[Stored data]
--------------------------------------------------
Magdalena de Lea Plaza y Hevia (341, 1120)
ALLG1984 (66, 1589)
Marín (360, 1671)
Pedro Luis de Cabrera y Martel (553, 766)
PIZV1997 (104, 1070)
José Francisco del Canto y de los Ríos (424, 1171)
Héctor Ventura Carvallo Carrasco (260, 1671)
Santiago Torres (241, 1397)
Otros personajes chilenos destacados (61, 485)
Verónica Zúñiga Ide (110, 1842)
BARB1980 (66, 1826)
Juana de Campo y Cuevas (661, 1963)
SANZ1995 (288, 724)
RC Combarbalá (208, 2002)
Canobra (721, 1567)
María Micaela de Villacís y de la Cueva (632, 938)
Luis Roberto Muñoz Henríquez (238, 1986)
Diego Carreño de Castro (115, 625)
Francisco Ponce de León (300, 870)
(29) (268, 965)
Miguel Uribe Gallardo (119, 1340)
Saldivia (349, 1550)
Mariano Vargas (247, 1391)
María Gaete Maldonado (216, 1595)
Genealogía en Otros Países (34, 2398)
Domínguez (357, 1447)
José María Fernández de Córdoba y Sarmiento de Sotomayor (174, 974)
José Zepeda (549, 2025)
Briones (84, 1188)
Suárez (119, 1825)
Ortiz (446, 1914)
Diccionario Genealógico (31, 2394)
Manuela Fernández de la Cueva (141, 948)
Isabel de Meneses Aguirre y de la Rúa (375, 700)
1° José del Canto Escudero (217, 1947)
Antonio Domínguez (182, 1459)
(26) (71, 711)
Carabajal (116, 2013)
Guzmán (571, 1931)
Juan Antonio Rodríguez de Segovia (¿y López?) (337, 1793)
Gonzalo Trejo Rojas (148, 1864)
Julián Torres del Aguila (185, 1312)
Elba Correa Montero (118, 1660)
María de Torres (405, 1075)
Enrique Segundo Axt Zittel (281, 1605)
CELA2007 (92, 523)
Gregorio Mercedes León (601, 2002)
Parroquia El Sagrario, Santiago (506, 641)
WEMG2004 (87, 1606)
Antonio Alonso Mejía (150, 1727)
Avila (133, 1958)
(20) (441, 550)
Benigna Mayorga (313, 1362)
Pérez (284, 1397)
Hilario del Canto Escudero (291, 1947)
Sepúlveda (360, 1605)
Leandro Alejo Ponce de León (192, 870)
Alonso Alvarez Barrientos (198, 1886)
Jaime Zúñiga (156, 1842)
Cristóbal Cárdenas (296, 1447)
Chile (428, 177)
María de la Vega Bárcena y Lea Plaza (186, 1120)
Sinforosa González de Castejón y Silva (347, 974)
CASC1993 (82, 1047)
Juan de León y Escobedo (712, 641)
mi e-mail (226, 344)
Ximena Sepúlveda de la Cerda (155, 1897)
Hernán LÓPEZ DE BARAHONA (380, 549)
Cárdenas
--------------------------------------------------
With "José" as the search word, count the matching lines in the records and give the number alone.

4